Given text —
▬▬▬▬▬▬

Davis v. Dusch

Decision Date30 May 1966
Docket NumberNo. 10592.,10592.
Citation361 F.2d 495
PartiesJ. E. Clayton DAVIS, Rolland D. Winter, Cornelius D. Scully, and Howard W. Martin, Appellants, v. Frank A. DUSCH, Member, City Council, City of Virginia Beach, et al., Appellees.
CourtU.S. Court of Appeals — Fourth Circuit

Henry E. Howell, Jr., Norfolk, Va. (Howell, Anninos & Daugherty, Norfolk, Va., on brief), for appellants.

Harry Frazier, III, Richmond, Va. (Harry T. Marshall, City Atty., Virginia Beach, Va., and Hunton, Williams, Gay, Powell & Gibson, Richmond, Va., on brief), for appellees.

Before BOREMAN, BRYAN and BELL, Circuit Judges.

ALBERT V. BRYAN, Circuit Judge:

Apportionment of councilmen of the City of Virginia Beach, Virginia, among its seven boroughs presents this controversy. The original allocation in the city charter was annulled by the District Court in an earlier proceeding1, as denying the electorate one-person-one-vote equality2. The charter was then amended by the General Assembly of Virginia in the January-March 1966 session to provide a new plan.3 To a renewed attack on the same ground, the District Court held the present pattern impregnable. The holding is now appealed and this court reverses.

The contested allotment of members of the council, the governing body of the city, is commonly known as the Seven-Four plan. It provides for 11 councilmen, all to be selected by the qualified voters throughout the entire city. However, 7 members are apportioned among 7 boroughs, one to each borough who must be a resident of that borough. The remaining 4 members are assigned to the city at large and may reside anywhere within its corporate limits.

▬▬▬▬▬▬

Data excerpts —
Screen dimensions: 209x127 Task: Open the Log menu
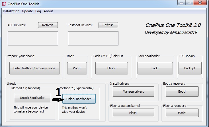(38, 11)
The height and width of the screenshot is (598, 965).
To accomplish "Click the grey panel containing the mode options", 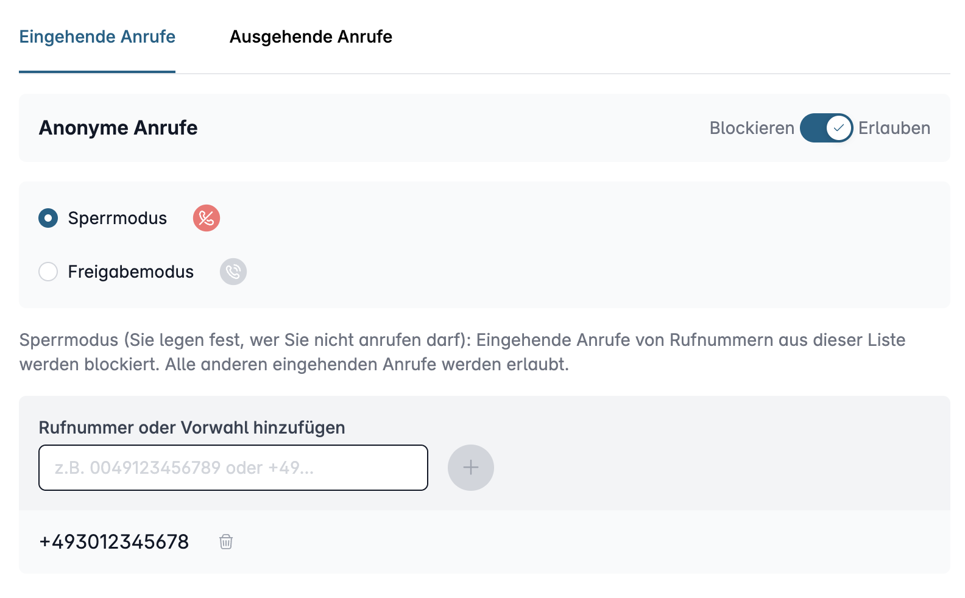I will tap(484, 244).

▬▬▬▬▬▬

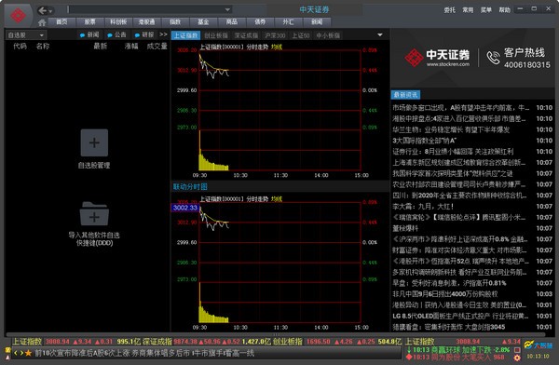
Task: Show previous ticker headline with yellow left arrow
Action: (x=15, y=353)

▬▬▬▬▬▬

Task requirements —
1 - Answer these from the Davis v. Dusch opinion:
(a) Which court heard the appeal?
(b) How many councilmen does the Seven-Four plan provide for?
(c) In which session did the General Assembly of Virginia amend the city charter?
2 - Output everything in the Davis v. Dusch opinion from "Davis v. Dusch" down to "et al., Appellees.", with no changes.
The records are separate material with no connection to the Davis v. Dusch opinion.

Task solutions —
1 -
(a) The U.S. Court of Appeals — Fourth Circuit.
(b) 11.
(c) The January-March 1966 session.

2 -
Davis v. Dusch

Decision Date30 May 1966
Docket NumberNo. 10592.,10592.
Citation361 F.2d 495
PartiesJ. E. Clayton DAVIS, Rolland D. Winter, Cornelius D. Scully, and Howard W. Martin, Appellants, v. Frank A. DUSCH, Member, City Council, City of Virginia Beach, et al., Appellees.